== WHAT IS ASKED ==
Can you copy out word for word everything in the records from the line containing "You are a GUI" down to the line containing "Action: tap(398, 37)", including both of those lines? Leave the pictures out of your answer.

== MATERIAL TO PROCESS ==

──────

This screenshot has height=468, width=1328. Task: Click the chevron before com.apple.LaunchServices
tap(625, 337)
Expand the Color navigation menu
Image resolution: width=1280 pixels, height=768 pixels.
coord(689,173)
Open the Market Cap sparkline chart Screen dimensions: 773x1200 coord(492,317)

──────

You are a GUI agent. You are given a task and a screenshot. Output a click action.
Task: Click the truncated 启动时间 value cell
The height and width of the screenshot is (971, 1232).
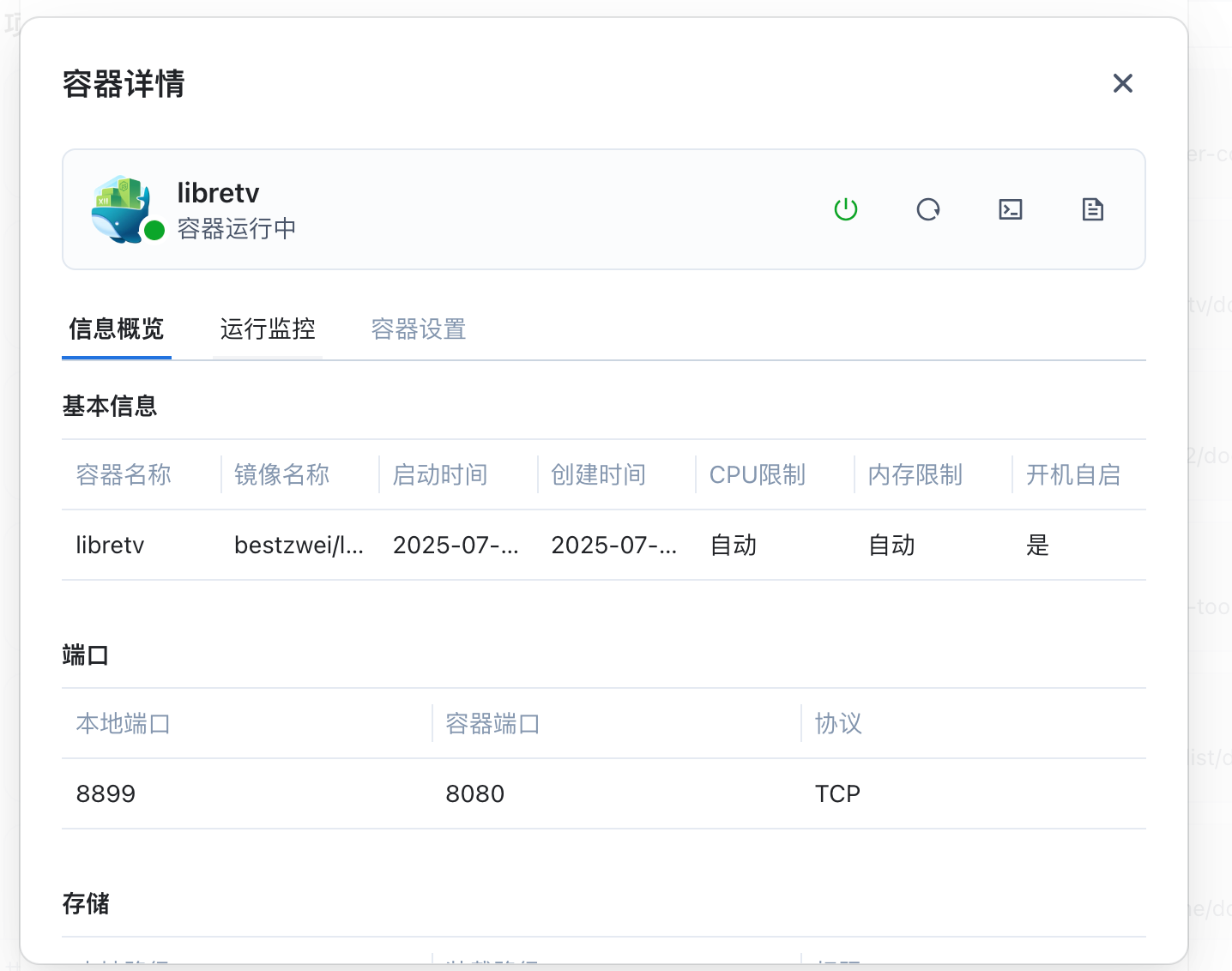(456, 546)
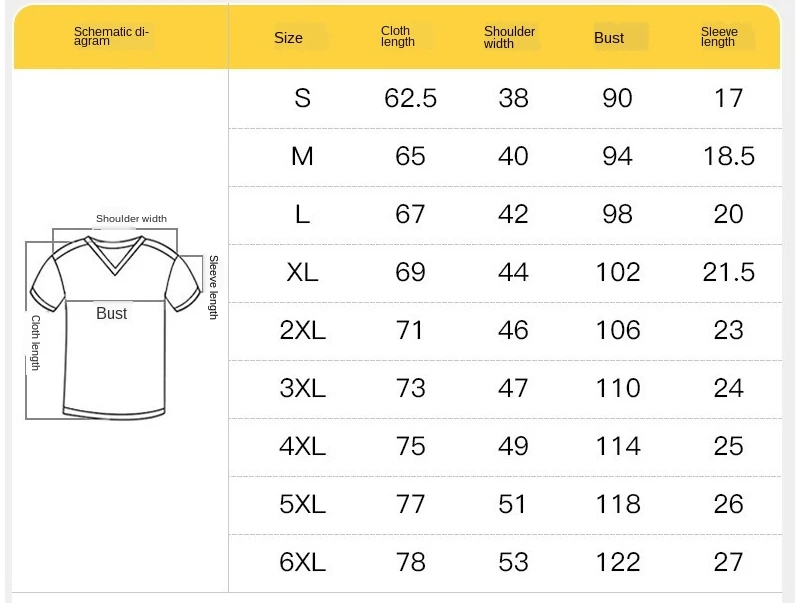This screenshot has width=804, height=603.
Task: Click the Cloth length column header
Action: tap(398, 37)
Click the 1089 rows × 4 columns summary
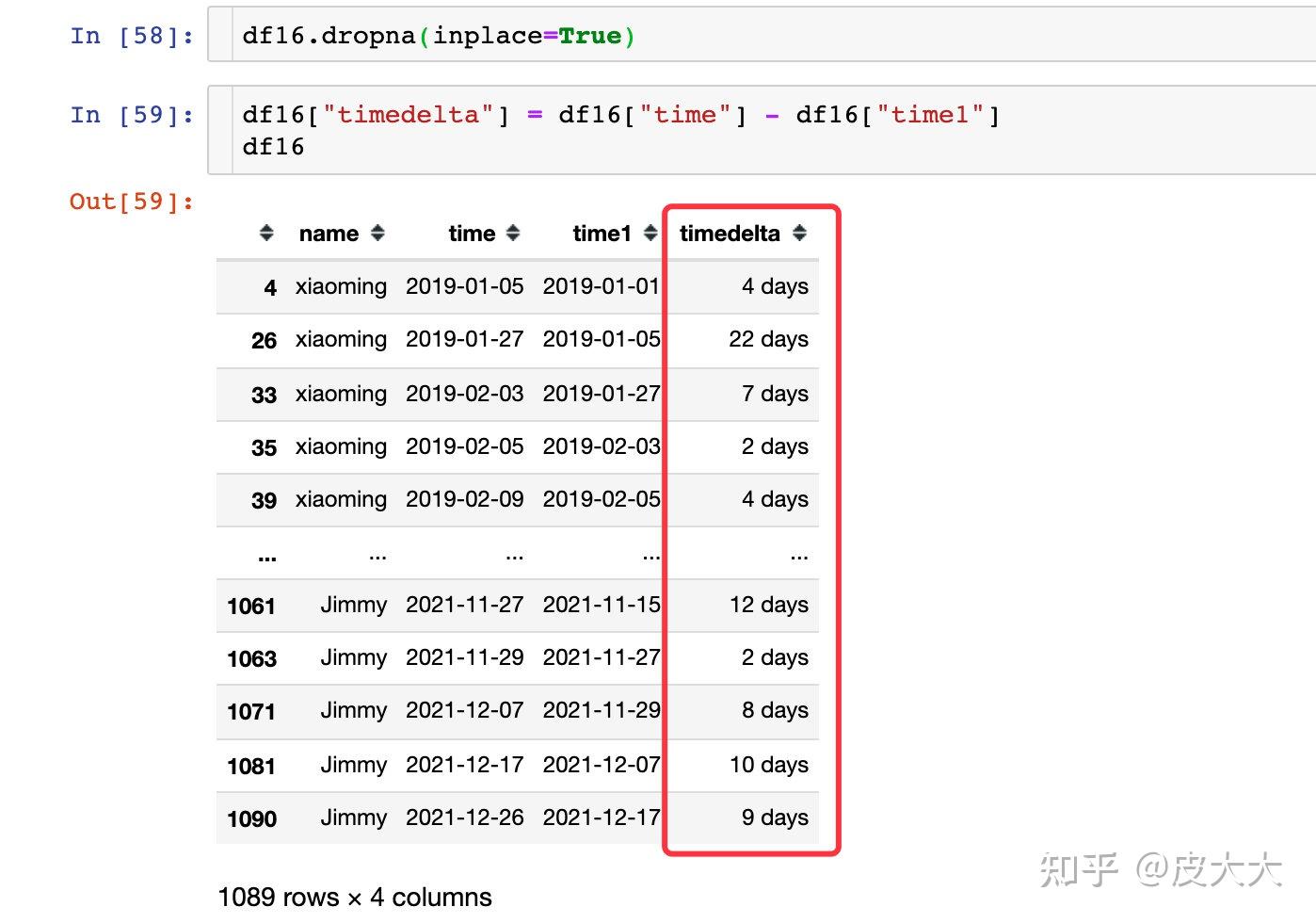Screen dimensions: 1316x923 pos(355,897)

──────

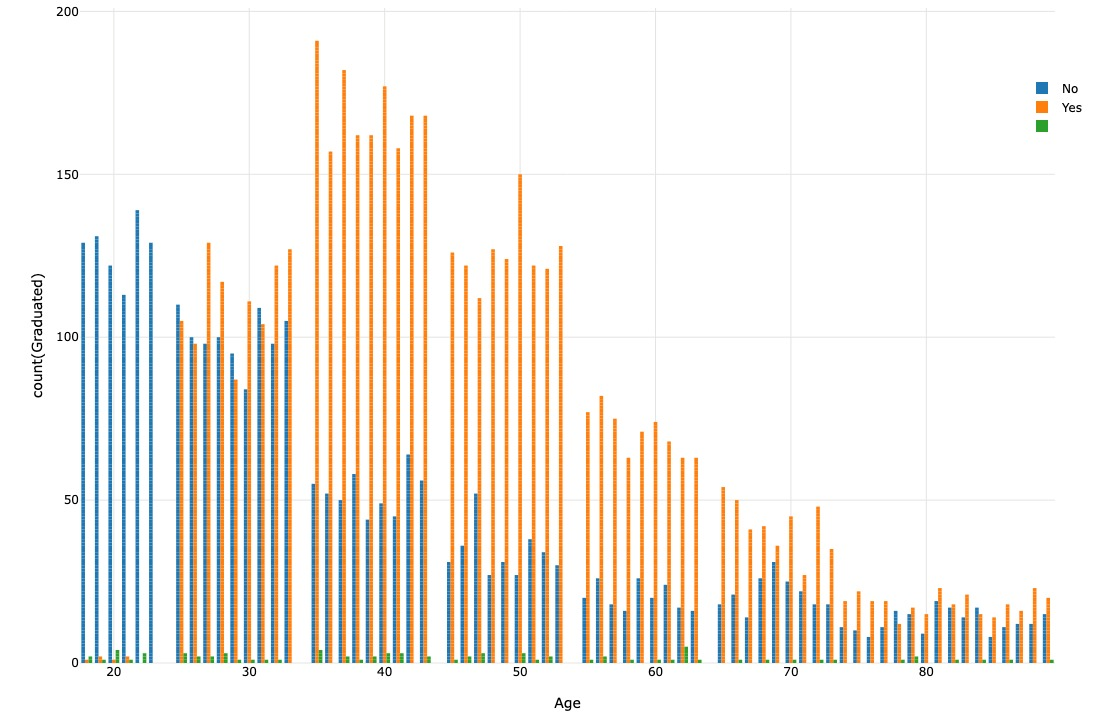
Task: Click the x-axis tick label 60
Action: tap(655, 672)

──────

== SOLUTION FOR THIS PROBLEM ==
You are a GUI agent. You are given a task and a screenshot. Output a click action.
Task: Click the truncated 启动时间 value cell
The height and width of the screenshot is (971, 1232).
(456, 546)
This screenshot has width=804, height=603.
Task: Click the Cloth length column header
Action: tap(398, 37)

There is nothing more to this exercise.